Vineyard Distinctives

The things that set us apart as a Movement.

Vineyard Churches of the UK & Ireland.

1. Worship 'Til We Worship

Perhaps what people most readily associate with The Vineyard is its creative and contemporary worship.  Worship enables us to glorify God, draw close to him and become more like Jesus.

 

We worship to come close to God and to express ourselves to him.  Our worship can be summed as:

  • Intimacy – Our worship allows us to become intimately acquainted with God; we love to sing to him rather than about him.

  • Integrity – We value consistency between our private and public lives.

  • Accessibility – Worship is not a performance. The role of our worship team is to lead people to engage with God.

  • Kingdom expectation – When we worship we have a longing for God’s Kingdom to break into our current context; for the King to come.

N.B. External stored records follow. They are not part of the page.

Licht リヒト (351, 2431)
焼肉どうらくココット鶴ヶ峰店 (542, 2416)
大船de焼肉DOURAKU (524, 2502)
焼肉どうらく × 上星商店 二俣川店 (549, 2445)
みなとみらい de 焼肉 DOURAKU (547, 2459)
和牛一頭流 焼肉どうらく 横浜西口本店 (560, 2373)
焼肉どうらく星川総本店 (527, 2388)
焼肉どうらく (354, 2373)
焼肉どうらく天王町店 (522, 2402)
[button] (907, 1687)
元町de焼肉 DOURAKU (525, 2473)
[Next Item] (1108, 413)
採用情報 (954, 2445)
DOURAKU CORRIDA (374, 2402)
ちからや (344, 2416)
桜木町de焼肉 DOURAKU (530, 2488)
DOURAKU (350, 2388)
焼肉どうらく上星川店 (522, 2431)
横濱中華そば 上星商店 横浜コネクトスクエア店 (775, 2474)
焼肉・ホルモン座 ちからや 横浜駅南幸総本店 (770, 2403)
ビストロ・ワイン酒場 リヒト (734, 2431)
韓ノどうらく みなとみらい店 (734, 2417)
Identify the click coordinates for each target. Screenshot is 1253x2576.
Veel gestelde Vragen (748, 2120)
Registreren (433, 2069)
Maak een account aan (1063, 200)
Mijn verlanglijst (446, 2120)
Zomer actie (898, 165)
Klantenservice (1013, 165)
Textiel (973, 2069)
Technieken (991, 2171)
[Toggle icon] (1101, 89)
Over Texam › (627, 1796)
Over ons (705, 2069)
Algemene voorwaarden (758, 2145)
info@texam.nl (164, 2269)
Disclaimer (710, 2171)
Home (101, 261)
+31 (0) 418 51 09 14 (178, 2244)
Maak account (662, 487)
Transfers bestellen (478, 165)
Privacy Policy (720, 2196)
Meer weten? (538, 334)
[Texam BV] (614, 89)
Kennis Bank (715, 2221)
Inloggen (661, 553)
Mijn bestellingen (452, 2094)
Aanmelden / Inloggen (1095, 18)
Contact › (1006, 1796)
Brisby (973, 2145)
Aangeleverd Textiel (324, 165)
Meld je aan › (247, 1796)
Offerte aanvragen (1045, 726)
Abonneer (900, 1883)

  • Passion – We worship with a sense of excitement, anticipation, delight and gratitude; with passion.

 

John Wimber said, ‘we in the Vineyard have, from the very outset of our ministry, made worship our highest priority, believing that it is God’s desire that we become, first, worshippers of God’.

 

Sing a new song to the Lord! Everyone on this earth, sing praises to the Lord, sing and praise his name. Day after day announce, “The Lord has saved us!” Tell every nation on earth, “The Lord is wonderful and does marvellous things! Psalm 96:1-3 (CEV)

2. The Main and the Plain

The Bible is the compass we use to determine the course of our travel.  It is central to our understanding of who God is and how we should response to Him. We study the Bible in pursuance of our relationship with God because we believe that the Bible is central to what it means to be a Christian.  The Bible is our plumb line and gold standard against which we measure matters that are relevant to us today.

We have a passion for teaching the Bible – all of it, even the difficult bits.  Choosing to live life in accordance with biblical truth within our modern context is difficult. Not only is it often difficult to do what we believe to be right, it is also sometimes difficult to know what the right thing is to do. Some biblical truths are clear and fixed, other parts of the Bible need to be chewed before they can be digested. Our challenge is to walk between the extremes of divorcing the Bible from our modern context, and bending biblical truths to fit our worldview.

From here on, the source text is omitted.